この時の俺は悩みすぎていて、どんな会話をしたのかさえ覚えていない。
再び店を出て寒い夜の街を歩く。
居酒屋に行った時点でないわーと思われてる可能性もある。
そうだよな!相手の意思は尊重しないといけないよな!
試しにLさんを抱きしめてみた。
普通に受け入れてくれる。。。。
行けそうなんだよなー
普通に可愛いしこれで行かないとかあり得んよなー
このままキスをしたらルート確定。
引くなら今しかない。
ふと中学の頃に好きだったライトノベルの名台詞を思い出す。
星界の紋章。ヒロインのラフィールが主人公に言ったセリフだ。
止まるか進むか迷ったときは、進めと教育された。
ならば俺も進むしかない。迷った時は進もう。
俺はラフィールにそう教育された。
心は決まった。
俺の腕の中にいるLさんに語りかける。
寒いから今日はこれで帰ろう。
そう、俺は進み続けなければならない。
茨の道だとしても教義に従うのだ。
彼女をこのまま自分のものにしたい欲求をぐっと堪えてLさんを駅まで送り届ける
めっちゃ勿体ないことした・・・・・・
冷たい冬の海風に当たりながら涙がこぼれそうになった。
後日談
当然だがLさんとはそれから連絡が取れなくなった。
できれば今までと同じ関係を続けたいと思ったが、Twitterでリプを送っても返ってくることはなかった。

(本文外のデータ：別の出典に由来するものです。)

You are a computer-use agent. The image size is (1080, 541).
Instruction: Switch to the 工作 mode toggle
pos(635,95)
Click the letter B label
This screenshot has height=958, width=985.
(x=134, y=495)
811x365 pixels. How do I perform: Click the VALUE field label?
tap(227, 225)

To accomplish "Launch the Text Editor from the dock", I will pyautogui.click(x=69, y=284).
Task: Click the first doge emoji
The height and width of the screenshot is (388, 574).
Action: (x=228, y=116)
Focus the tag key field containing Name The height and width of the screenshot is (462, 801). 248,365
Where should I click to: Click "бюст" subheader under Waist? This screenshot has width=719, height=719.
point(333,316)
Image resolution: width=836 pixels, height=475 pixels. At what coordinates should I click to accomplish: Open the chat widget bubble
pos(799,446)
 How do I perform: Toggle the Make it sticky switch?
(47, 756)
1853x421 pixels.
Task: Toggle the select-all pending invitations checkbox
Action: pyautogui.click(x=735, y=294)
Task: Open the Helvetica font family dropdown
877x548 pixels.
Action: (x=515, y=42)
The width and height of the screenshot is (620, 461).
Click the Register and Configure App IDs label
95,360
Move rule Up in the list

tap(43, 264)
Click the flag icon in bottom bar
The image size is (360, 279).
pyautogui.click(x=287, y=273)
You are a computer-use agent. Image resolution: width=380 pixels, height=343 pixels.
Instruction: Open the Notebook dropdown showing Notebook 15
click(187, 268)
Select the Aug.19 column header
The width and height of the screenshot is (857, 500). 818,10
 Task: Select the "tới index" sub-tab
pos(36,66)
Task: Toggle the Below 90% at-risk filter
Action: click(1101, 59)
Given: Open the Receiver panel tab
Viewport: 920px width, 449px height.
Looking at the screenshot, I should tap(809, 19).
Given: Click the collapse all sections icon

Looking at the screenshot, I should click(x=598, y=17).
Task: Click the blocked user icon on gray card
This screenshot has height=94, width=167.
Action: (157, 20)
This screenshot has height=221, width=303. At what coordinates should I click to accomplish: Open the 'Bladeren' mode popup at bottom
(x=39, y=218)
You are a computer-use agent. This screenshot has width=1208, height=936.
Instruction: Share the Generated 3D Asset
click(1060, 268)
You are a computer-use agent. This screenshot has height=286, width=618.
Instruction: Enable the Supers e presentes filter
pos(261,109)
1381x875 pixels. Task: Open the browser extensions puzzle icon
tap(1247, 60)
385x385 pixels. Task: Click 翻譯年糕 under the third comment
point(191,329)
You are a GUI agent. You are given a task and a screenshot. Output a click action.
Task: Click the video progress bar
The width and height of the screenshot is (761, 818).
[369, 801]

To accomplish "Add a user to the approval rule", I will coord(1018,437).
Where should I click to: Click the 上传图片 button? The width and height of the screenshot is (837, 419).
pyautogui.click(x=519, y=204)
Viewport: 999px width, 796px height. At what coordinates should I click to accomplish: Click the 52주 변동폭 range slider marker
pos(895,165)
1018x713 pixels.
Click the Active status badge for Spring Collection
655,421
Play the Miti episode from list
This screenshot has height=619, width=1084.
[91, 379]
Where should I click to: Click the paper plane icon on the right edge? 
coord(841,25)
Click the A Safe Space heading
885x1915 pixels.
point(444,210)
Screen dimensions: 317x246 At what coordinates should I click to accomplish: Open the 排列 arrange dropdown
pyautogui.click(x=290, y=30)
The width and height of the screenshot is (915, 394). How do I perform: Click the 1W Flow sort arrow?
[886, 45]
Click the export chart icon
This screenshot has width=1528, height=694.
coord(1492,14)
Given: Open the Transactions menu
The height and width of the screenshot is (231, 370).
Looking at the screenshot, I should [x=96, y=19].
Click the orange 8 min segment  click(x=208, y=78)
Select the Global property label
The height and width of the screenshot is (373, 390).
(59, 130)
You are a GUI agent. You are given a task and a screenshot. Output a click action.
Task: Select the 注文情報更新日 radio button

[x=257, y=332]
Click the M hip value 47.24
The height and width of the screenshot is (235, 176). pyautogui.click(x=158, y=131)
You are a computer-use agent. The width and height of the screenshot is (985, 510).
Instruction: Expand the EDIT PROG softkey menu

死んだ時に人生の取りこぼしSEXを教えて貰いたいというツイートを見たことがある。
取りこぼしも取りこぼし、押し順ナビに逆らってペナルティ食らうレベルだろう。
それでも俺は間違ったとは思っていない。
今思い返してももったいないと後悔するが間違ったとは思っていない。
それが俺の生き様だ。
FEZも2022年でサービス終了となり、15年の歴史に幕を降ろした。
メルファリアの扉は二度と開かれることはないだろう。
ならば、俺の教義もサービス終了なのではないだろうか。